Es por ello que desde marzo que comenzó la pandemia y los habitantes del planeta restringieron sus salidas, muchas fábricas cerraron o disminuyeron su producción y con ésta también mermó la contaminación, muchos afluentes volvieron a tener en sus causes aguas cristalinas en las que se podían divisar hermosos peces que nadaban libremente; reptiles y otros animalitos que hacía décadas se habían alejado o estaban en vía de extinción, volvieron a acercarse sin temor; nuevamente se escucharon el canto de las aves en zonas en las que solamente se percibían los estridentes pitos generados por la sobrecarga de vehículos atiborrados en la vías de las ciudades. La naturaleza comenzó a renacer.

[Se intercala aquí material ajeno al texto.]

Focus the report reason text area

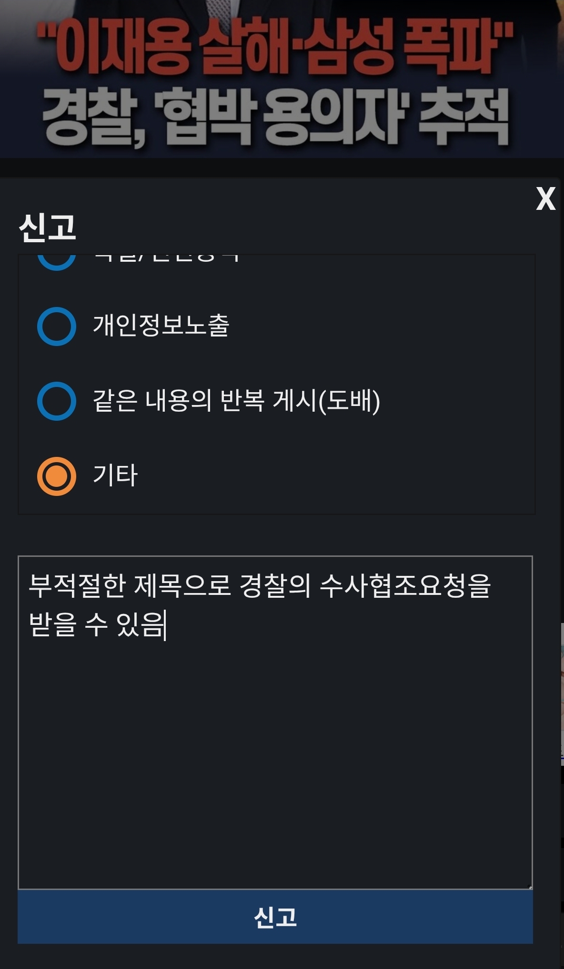click(x=275, y=761)
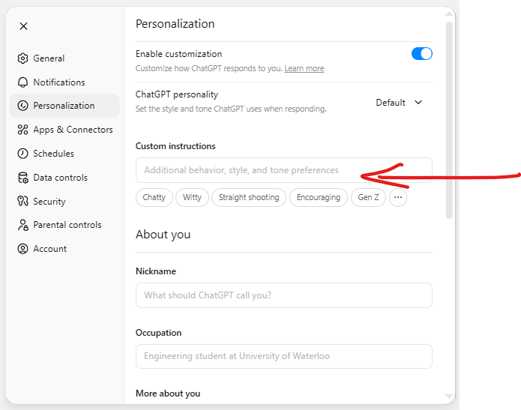Click the Security icon
521x410 pixels.
coord(23,202)
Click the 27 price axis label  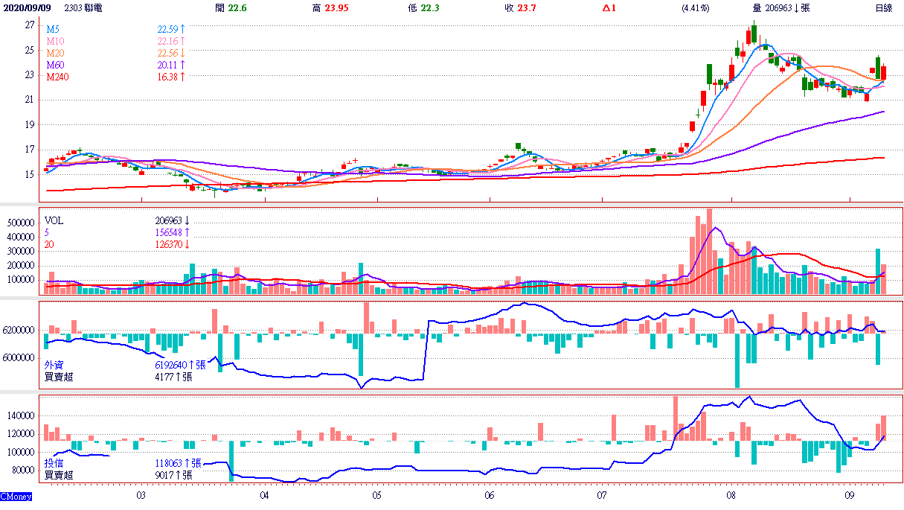(x=30, y=25)
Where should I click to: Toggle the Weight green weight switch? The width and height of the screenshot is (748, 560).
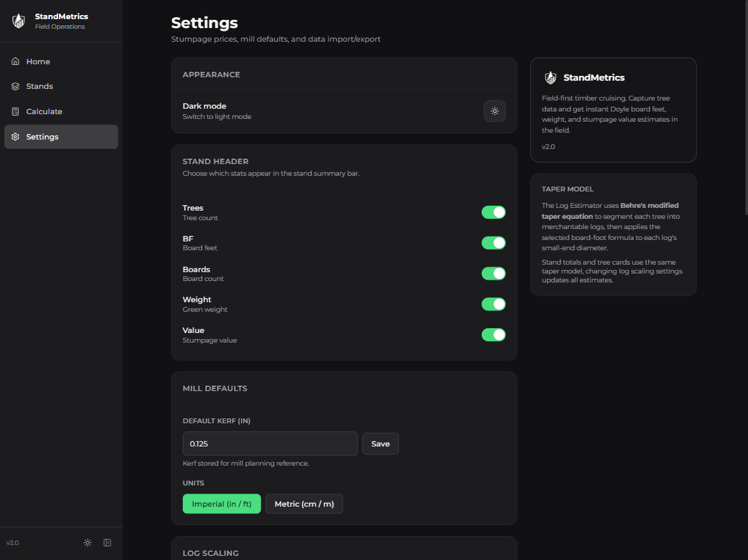coord(493,304)
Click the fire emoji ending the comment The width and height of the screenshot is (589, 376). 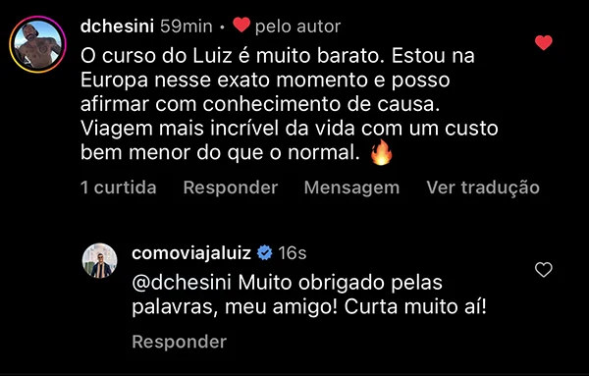point(381,152)
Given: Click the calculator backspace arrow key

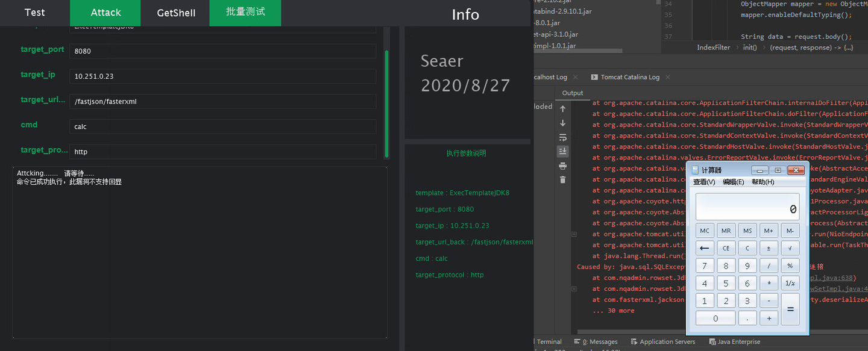Looking at the screenshot, I should (x=705, y=248).
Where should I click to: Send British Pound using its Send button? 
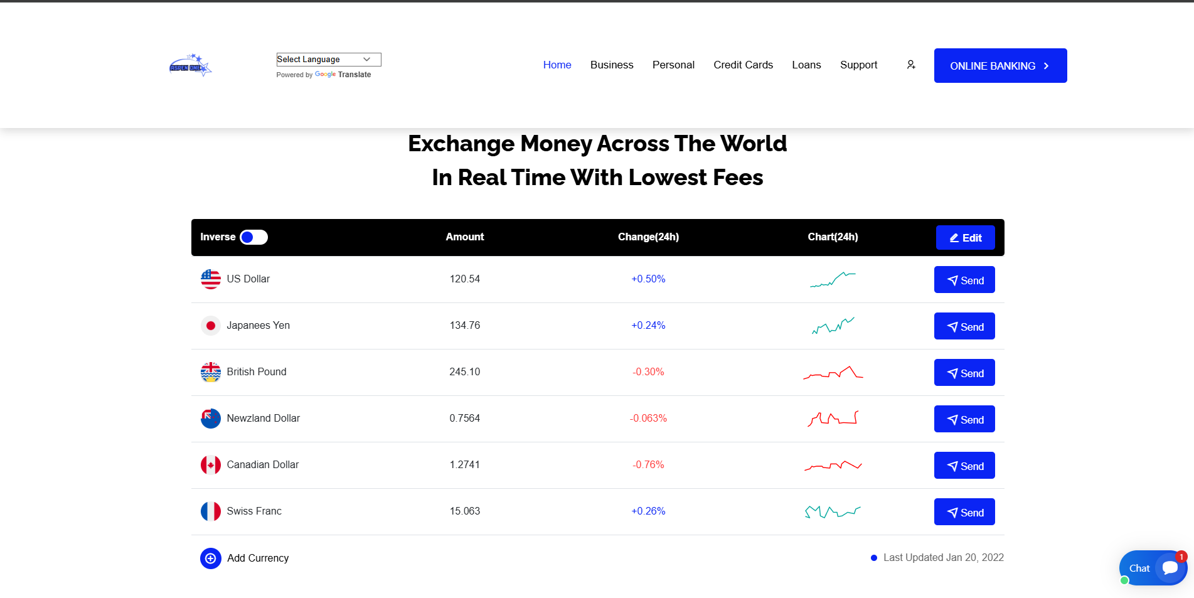[x=964, y=373]
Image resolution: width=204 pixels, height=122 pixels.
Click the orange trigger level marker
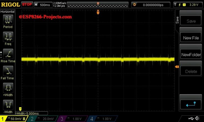coord(177,67)
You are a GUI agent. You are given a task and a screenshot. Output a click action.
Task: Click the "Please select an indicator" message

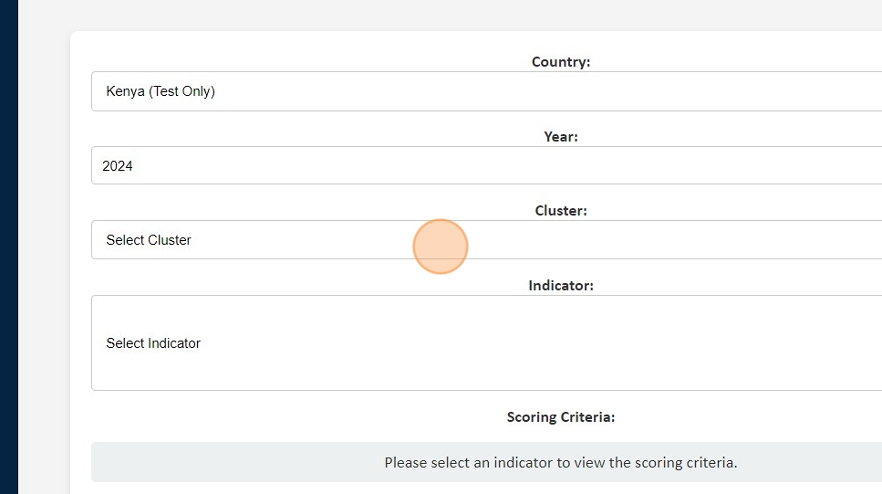click(x=560, y=463)
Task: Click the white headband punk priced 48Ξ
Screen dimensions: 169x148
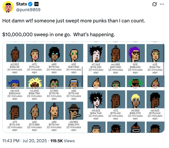Action: (x=74, y=81)
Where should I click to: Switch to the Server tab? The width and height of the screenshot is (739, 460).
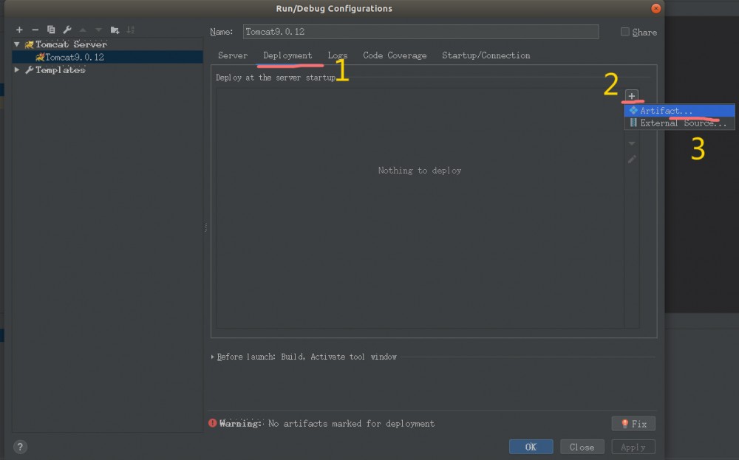click(232, 55)
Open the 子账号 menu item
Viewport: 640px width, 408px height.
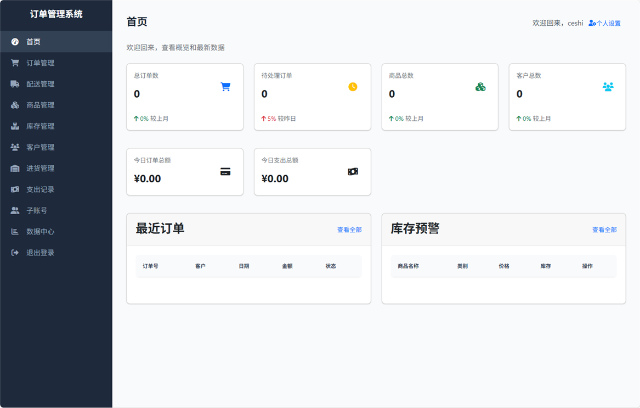click(x=38, y=210)
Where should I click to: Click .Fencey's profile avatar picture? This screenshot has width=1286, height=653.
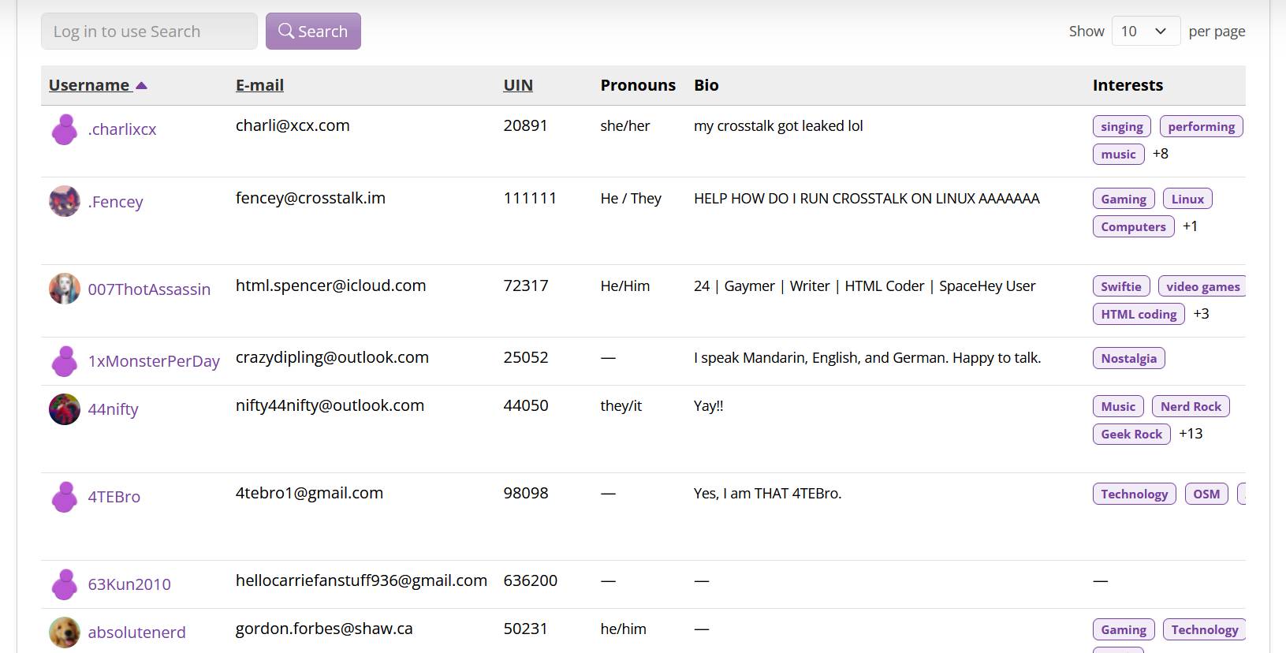pos(65,202)
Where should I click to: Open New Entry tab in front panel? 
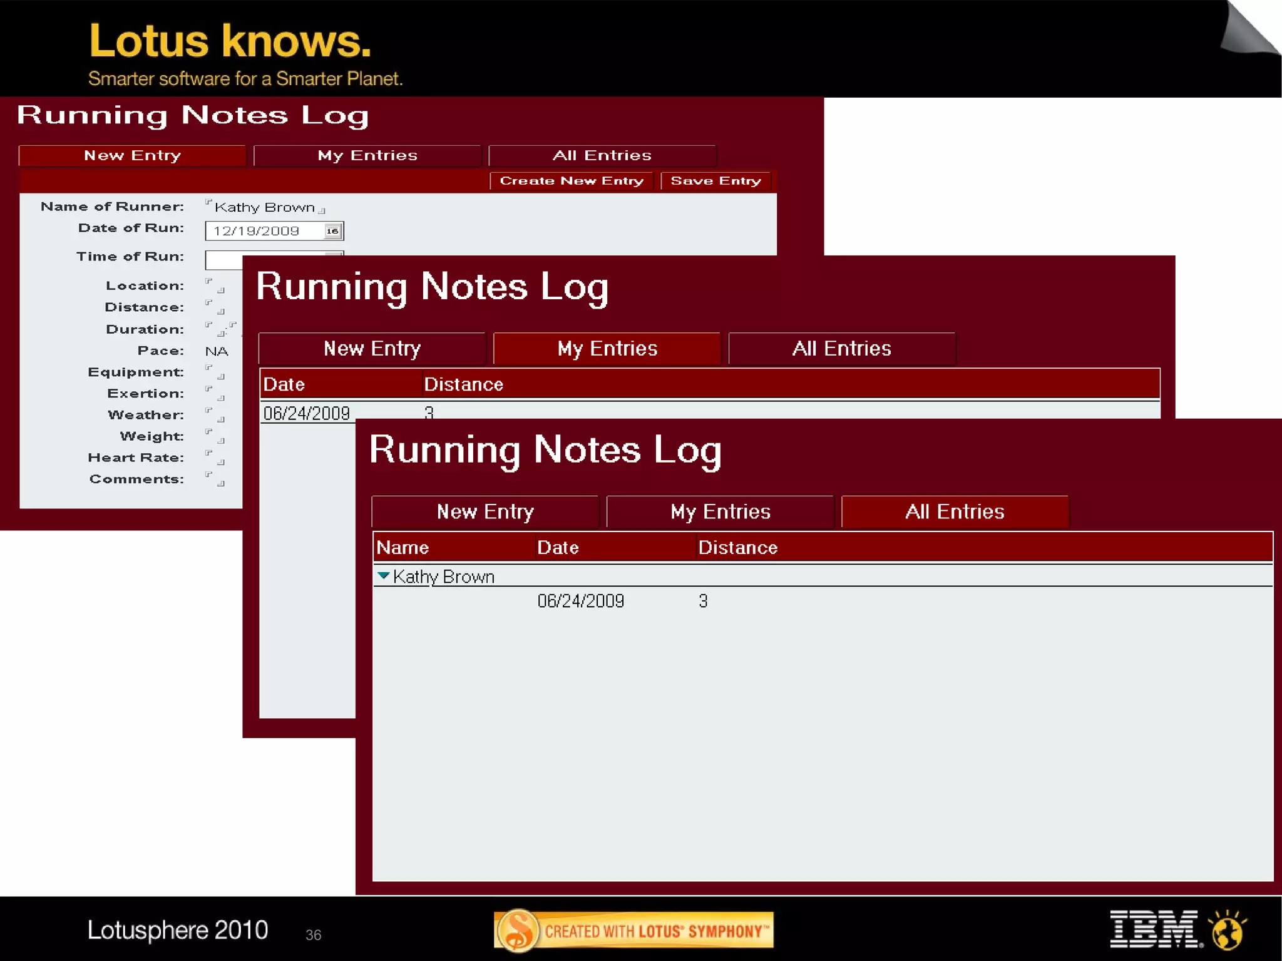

TSM Noticias registró esta semana, el regreso de dos tigrillos ocelotes, un puma yaguarundí y una pareja de cusumbos que, gracias a la positiva y oportuna gestión del CAM, volvieron a su hábitat natural, al ser liberados en área protegida del sur del Huila, luego de un largo proceso de recuperación en el Centro de Atención y Valoración de Fauna Silvestre de la Corporación Autónoma Regional del Alto Magdalena.

Dicen que la naturaleza es sabia y que de una u otra manera ésta ha venido buscando mecanismos para conservar el planeta y que ha hecho anuncios a través de maremotos, avalanchas, terremotos y diluvios, para que el ser humano entienda, pero además puede estar dispuesta a muchas cosas más si no cambiamos todos y cuidamos ésta, la tierra, nuestra casa.